Stored data:
=== Section Start ===

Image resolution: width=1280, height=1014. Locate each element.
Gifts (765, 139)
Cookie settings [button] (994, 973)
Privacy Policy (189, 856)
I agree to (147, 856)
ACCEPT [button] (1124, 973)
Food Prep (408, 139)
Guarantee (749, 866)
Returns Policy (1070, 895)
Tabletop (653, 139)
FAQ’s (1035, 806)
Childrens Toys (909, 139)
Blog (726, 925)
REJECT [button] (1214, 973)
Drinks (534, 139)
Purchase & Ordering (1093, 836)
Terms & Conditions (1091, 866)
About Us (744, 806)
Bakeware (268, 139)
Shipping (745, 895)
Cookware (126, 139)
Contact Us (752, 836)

=== Section End ===
=== Section Start ===

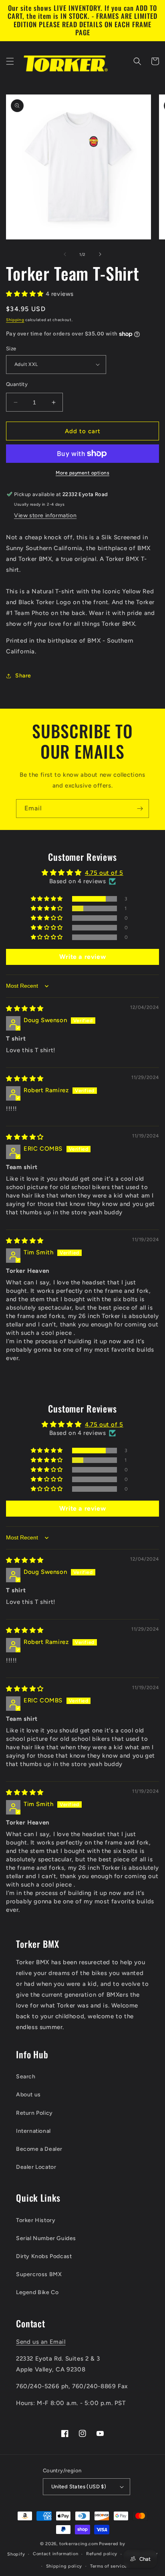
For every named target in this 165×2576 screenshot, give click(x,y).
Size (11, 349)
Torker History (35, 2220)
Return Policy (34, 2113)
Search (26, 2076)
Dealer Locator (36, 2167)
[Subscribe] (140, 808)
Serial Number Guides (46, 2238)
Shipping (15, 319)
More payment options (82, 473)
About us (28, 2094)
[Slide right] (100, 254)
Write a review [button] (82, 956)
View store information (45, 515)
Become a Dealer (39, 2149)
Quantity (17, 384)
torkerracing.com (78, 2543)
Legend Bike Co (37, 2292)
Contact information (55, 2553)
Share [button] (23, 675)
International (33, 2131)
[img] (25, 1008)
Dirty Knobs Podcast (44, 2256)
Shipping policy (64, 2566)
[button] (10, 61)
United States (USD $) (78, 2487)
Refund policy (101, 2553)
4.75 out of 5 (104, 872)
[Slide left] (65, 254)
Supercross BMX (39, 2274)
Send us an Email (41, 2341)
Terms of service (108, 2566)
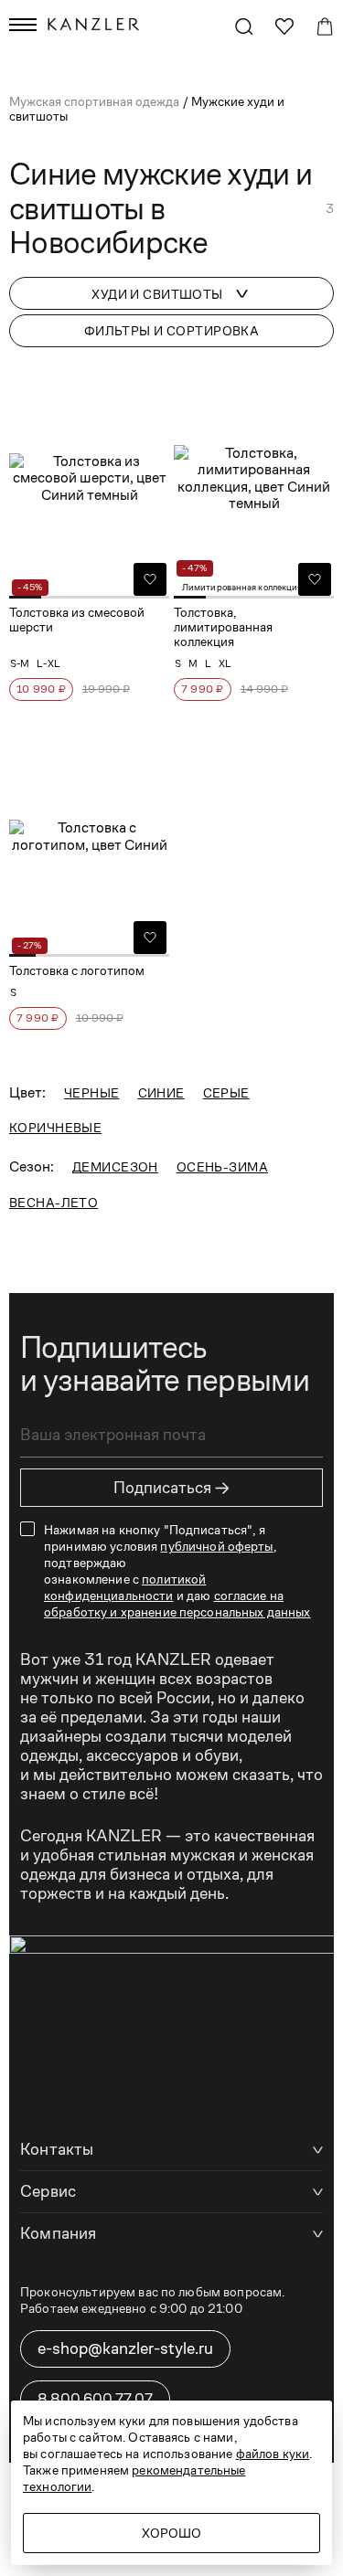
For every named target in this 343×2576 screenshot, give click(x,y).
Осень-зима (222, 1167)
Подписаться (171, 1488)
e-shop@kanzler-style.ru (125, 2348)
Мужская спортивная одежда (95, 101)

=== Section End ===

Restate word for word the entries above, starting at the line with "Image resolution: width=1280, height=1014." and ending at the line with "Contact Us (752, 836)", inclusive, and no others.

- [Result of this exercise]:
Image resolution: width=1280, height=1014. Locate each element.
Gifts (765, 139)
Cookie settings [button] (994, 973)
Privacy Policy (189, 856)
I agree to (147, 856)
ACCEPT [button] (1124, 973)
Food Prep (408, 139)
Guarantee (749, 866)
Returns Policy (1070, 895)
Tabletop (653, 139)
FAQ’s (1035, 806)
Childrens Toys (909, 139)
Blog (726, 925)
REJECT [button] (1214, 973)
Drinks (534, 139)
Purchase & Ordering (1093, 836)
Terms & Conditions (1091, 866)
About Us (744, 806)
Bakeware (268, 139)
Shipping (745, 895)
Cookware (126, 139)
Contact Us (752, 836)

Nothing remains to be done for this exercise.